### TASK INPUT
###

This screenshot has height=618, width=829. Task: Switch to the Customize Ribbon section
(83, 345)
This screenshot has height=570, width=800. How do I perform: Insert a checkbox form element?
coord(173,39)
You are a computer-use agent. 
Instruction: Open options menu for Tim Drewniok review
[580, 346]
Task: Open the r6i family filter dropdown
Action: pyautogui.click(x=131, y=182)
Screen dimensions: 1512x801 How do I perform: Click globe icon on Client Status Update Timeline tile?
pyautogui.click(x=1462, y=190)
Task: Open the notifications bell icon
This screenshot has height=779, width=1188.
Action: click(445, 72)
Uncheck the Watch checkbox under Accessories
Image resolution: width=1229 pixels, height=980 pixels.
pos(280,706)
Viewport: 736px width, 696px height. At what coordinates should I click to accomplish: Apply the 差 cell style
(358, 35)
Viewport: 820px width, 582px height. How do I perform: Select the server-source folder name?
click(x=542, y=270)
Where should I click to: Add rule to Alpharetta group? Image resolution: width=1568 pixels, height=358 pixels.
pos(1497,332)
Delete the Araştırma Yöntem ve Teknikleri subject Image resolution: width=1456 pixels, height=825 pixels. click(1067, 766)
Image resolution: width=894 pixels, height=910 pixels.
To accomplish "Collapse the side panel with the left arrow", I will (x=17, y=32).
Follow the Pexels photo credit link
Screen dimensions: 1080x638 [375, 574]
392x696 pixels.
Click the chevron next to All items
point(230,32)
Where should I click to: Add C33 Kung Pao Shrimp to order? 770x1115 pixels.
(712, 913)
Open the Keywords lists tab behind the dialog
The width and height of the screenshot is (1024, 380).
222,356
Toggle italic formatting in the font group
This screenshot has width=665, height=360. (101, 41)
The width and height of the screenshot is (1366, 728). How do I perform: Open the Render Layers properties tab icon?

###

### AIM OF THE TASK
Rewrite all of the material above, replacing "Image resolution" with "Image size" wherever it occurs and leaving everything else unchanged.

### ANSWER BELOW
This screenshot has height=618, width=829. Task: Switch to the Customize Ribbon section
(83, 345)
This screenshot has height=570, width=800. How do I perform: Insert a checkbox form element?
coord(173,39)
You are a computer-use agent. 
Instruction: Open options menu for Tim Drewniok review
[580, 346]
Task: Open the r6i family filter dropdown
Action: pyautogui.click(x=131, y=182)
Screen dimensions: 1512x801 How do I perform: Click globe icon on Client Status Update Timeline tile?
pyautogui.click(x=1462, y=190)
Task: Open the notifications bell icon
This screenshot has height=779, width=1188.
Action: click(445, 72)
Uncheck the Watch checkbox under Accessories
Image size: width=1229 pixels, height=980 pixels.
pos(280,706)
Viewport: 736px width, 696px height. At what coordinates should I click to accomplish: Apply the 差 cell style
(358, 35)
Viewport: 820px width, 582px height. How do I perform: Select the server-source folder name?
click(x=542, y=270)
Where should I click to: Add rule to Alpharetta group? Image size: width=1568 pixels, height=358 pixels.
pos(1497,332)
Delete the Araştırma Yöntem ve Teknikleri subject Image size: width=1456 pixels, height=825 pixels. click(1067, 766)
Image size: width=894 pixels, height=910 pixels.
To accomplish "Collapse the side panel with the left arrow", I will (x=17, y=32).
Follow the Pexels photo credit link
Screen dimensions: 1080x638 [375, 574]
392x696 pixels.
Click the chevron next to All items
point(230,32)
Where should I click to: Add C33 Kung Pao Shrimp to order? 770x1115 pixels.
(712, 913)
Open the Keywords lists tab behind the dialog
The width and height of the screenshot is (1024, 380).
222,356
Toggle italic formatting in the font group
This screenshot has width=665, height=360. (101, 41)
The width and height of the screenshot is (1366, 728). How do I perform: Open the Render Layers properties tab icon?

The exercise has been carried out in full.